Print every one of the records below word for word, omitting the pictures.

------ Dataset entries ------

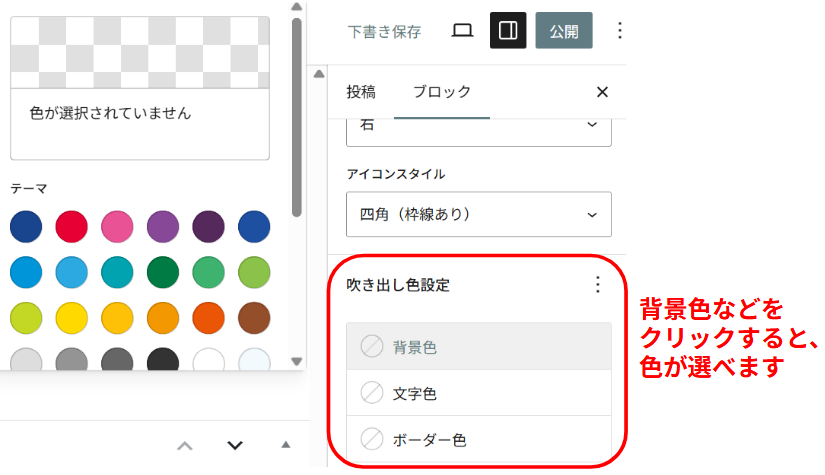Toggle the settings sidebar panel icon
This screenshot has width=825, height=475.
(508, 31)
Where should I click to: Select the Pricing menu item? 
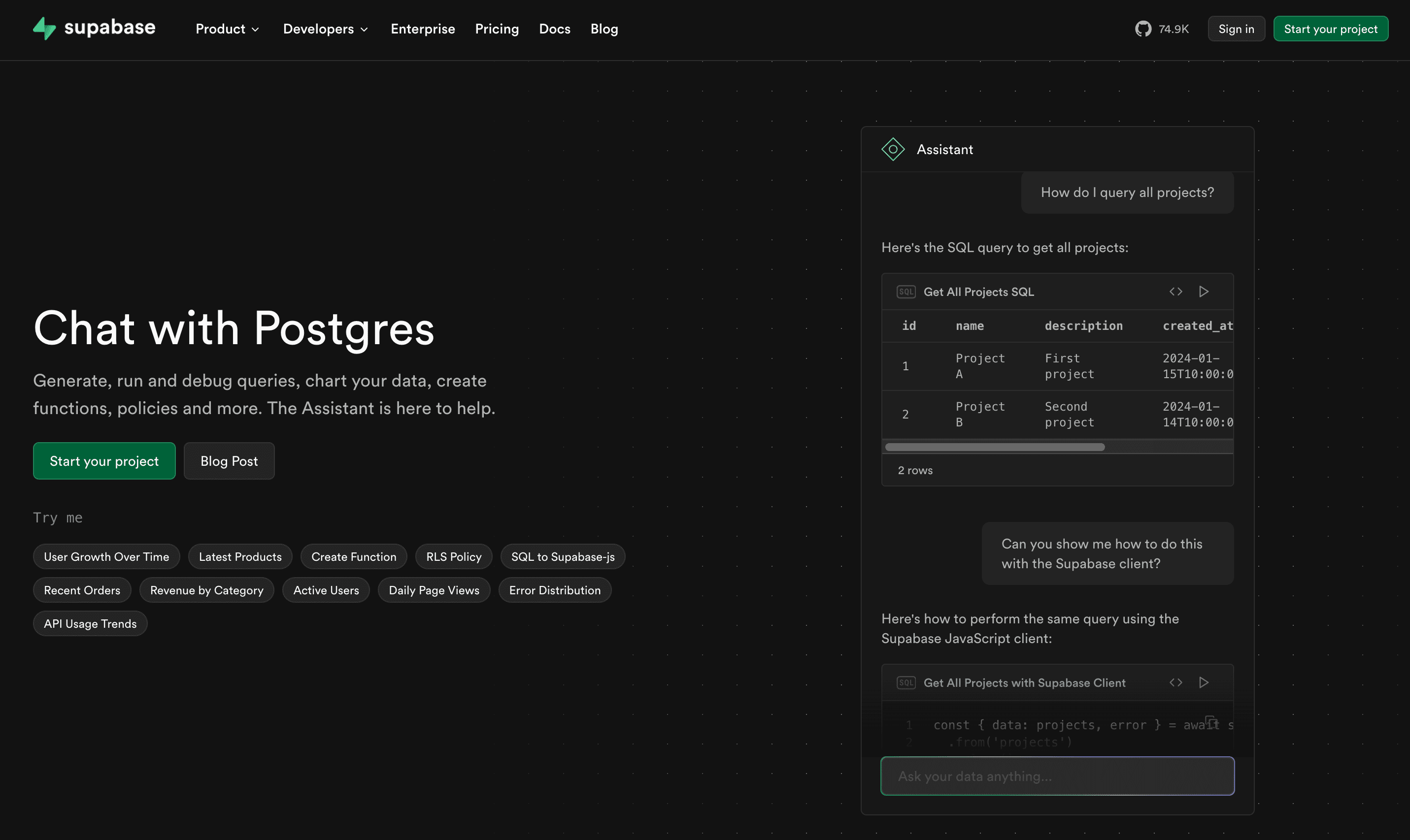point(497,28)
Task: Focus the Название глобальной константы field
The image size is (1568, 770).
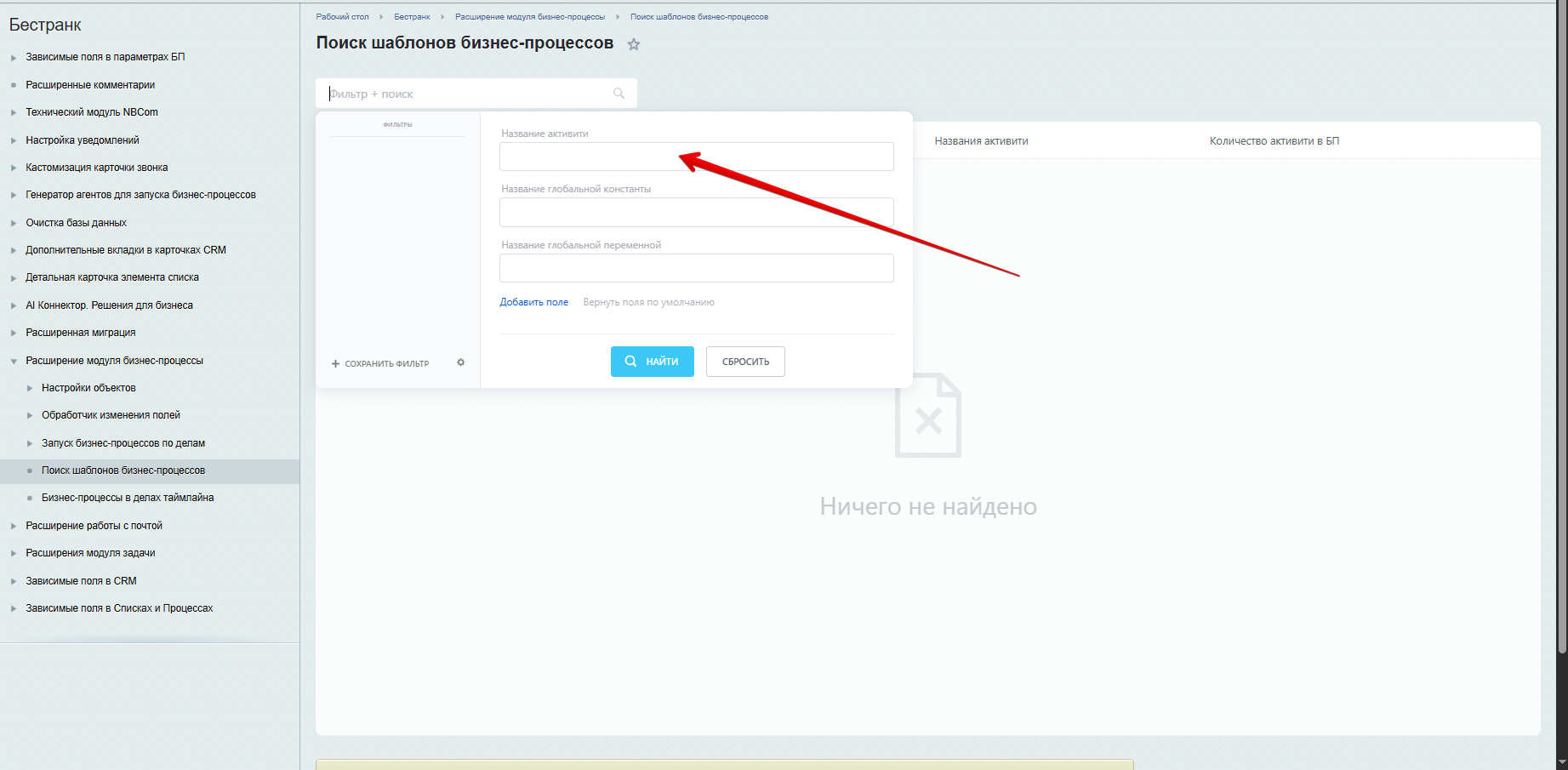Action: click(x=696, y=213)
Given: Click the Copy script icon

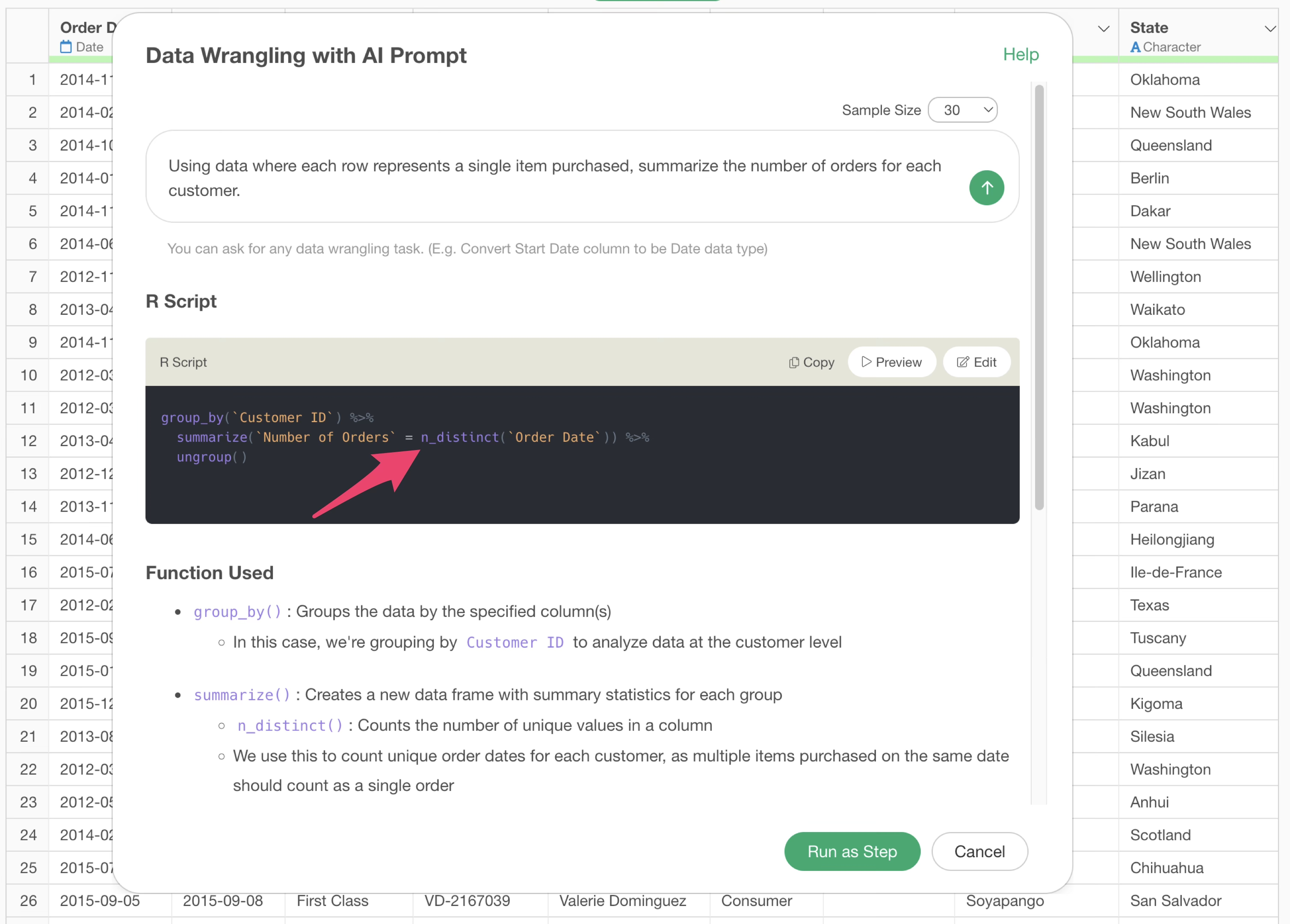Looking at the screenshot, I should point(794,362).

------

§ **Written answer**
Toggle the settings sidebar panel icon
This screenshot has width=825, height=475.
(508, 31)
Where should I click to: Select the Pricing menu item? 
point(497,28)
Task: Focus the Название глобальной константы field
The image size is (1568, 770).
Action: click(x=696, y=213)
Given: Click the Copy script icon

Looking at the screenshot, I should point(794,362).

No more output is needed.